* Work task: Without the pictures, set down every record below exactly as it reads.

* Data shown:
- Opening Delimiter -

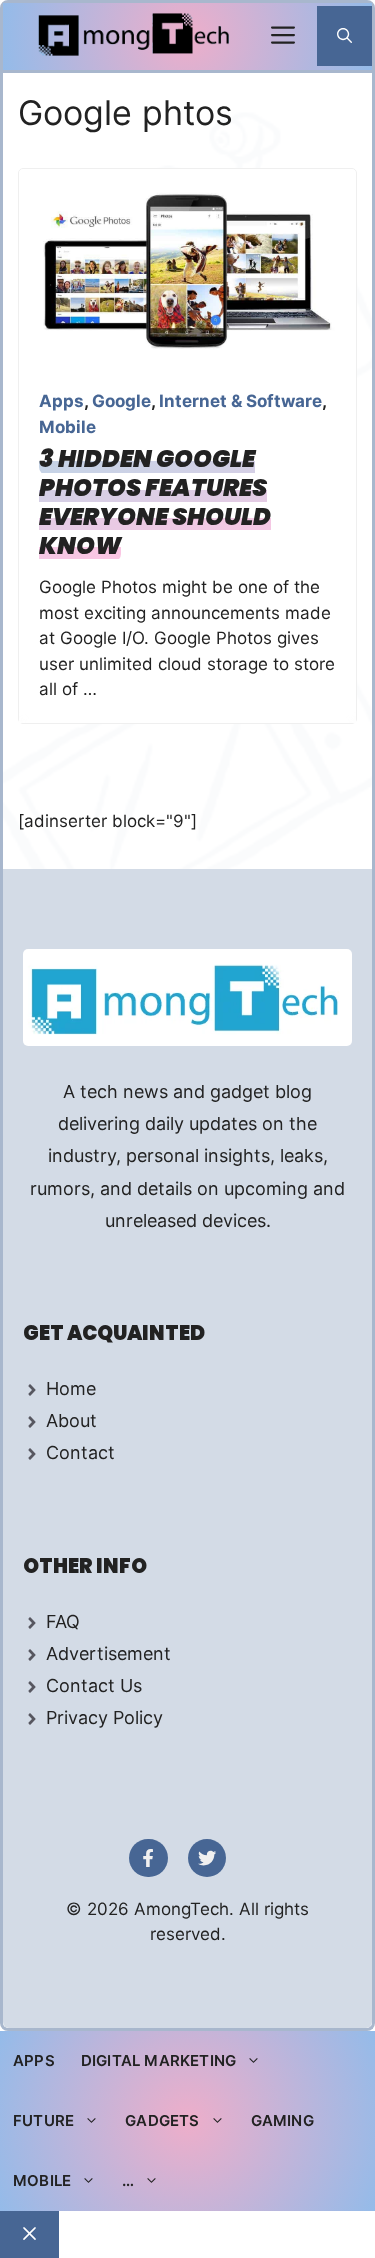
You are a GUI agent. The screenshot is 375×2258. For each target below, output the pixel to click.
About (71, 1420)
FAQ (63, 1621)
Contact (80, 1452)
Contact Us (94, 1685)
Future (43, 2120)
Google (121, 401)
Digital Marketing (158, 2060)
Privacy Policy (104, 1717)
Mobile (67, 427)
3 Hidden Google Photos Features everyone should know (155, 501)
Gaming (282, 2120)
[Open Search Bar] (344, 36)
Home (71, 1388)
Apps (61, 401)
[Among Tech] (135, 36)
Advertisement (108, 1653)
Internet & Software (240, 401)
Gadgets (162, 2120)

- Closing Delimiter -

* Worked solution:
You are a GUI agent. The screenshot is 375×2258. For each target below, output the pixel to click.
About (71, 1420)
FAQ (63, 1621)
Contact (80, 1452)
Contact Us (94, 1685)
Future (43, 2120)
Google (121, 401)
Digital Marketing (158, 2060)
Privacy Policy (104, 1717)
Mobile (67, 427)
3 Hidden Google Photos Features everyone should know (155, 501)
Gaming (282, 2120)
[Open Search Bar] (344, 36)
Home (71, 1388)
Apps (61, 401)
[Among Tech] (135, 36)
Advertisement (108, 1653)
Internet & Software (240, 401)
Gadgets (162, 2120)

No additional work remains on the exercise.